Excerpt provided:
• • •
- Marvin N. Wright, wright@imbs.uni-luebeck.de
- Extended by Matt Bonakdarpour
This fork of the ranger package contains implementations of the following two methods:
- Random Forest Reshaping (Bonakdarpour et al., 2018)
- Discrete Choice Random Forests
The reshaping implementation allows the user to input a character vector corresponding to the desired reshaped predictor variables. The reshaping algorithm will enforce the constraint such that the predictions are monotonically increasing with respect to those input variables.
The current reshaping functionality is only implemented for regression and probability trees. In the master branch, only the "over-constrained estimator" (Bonakdarpour et al, 2018) is implemented to minimize dependencies on external packages. The reshape-only
branch also contains the "exact estimator" but requires updates to the Makevars
file based on your local mosek
installation path.
Here is example usage for fitting a shape-constrained random forest with respect to an input variabled called bmi
:
rf <- ranger(dependent.variable.name = 'y',
data = input.data.df,
write.forest = TRUE,
num.trees = 100,
sc.variable.names = c('bmi')
)
• • •
Entries shown:
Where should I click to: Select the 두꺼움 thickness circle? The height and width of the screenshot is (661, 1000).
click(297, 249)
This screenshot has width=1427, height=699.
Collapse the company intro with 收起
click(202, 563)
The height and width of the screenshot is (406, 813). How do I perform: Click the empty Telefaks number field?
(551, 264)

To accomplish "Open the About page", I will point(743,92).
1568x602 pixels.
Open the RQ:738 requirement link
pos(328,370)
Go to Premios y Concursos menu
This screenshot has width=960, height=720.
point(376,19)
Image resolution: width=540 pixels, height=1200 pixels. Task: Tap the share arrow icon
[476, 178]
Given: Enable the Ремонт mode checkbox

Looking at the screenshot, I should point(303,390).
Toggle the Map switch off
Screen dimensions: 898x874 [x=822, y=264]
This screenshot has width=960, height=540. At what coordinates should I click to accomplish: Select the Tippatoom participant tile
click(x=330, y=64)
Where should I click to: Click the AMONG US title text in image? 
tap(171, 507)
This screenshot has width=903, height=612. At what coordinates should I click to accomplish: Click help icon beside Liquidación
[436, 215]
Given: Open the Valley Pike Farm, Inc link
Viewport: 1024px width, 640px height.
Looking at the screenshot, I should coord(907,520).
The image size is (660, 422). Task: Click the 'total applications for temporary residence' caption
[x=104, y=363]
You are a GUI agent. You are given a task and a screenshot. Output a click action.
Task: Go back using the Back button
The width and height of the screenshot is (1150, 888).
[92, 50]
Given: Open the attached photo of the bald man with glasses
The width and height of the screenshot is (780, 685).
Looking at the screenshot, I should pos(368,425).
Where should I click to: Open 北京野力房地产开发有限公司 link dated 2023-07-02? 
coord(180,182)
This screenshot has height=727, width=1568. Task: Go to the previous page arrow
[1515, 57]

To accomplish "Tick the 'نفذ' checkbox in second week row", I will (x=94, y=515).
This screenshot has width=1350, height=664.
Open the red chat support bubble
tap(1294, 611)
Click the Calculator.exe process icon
• • •
Work to be completed: Please copy the entire text about the ranger package fork, word for word. The listing was drawn from a separate source.

Solution to this task:
- Marvin N. Wright, wright@imbs.uni-luebeck.de
- Extended by Matt Bonakdarpour
This fork of the ranger package contains implementations of the following two methods:
- Random Forest Reshaping (Bonakdarpour et al., 2018)
- Discrete Choice Random Forests
The reshaping implementation allows the user to input a character vector corresponding to the desired reshaped predictor variables. The reshaping algorithm will enforce the constraint such that the predictions are monotonically increasing with respect to those input variables.
The current reshaping functionality is only implemented for regression and probability trees. In the master branch, only the "over-constrained estimator" (Bonakdarpour et al, 2018) is implemented to minimize dependencies on external packages. The reshape-only
branch also contains the "exact estimator" but requires updates to the Makevars
file based on your local mosek
installation path.
Here is example usage for fitting a shape-constrained random forest with respect to an input variabled called bmi
:
rf <- ranger(dependent.variable.name = 'y',
data = input.data.df,
write.forest = TRUE,
num.trees = 100,
sc.variable.names = c('bmi')
)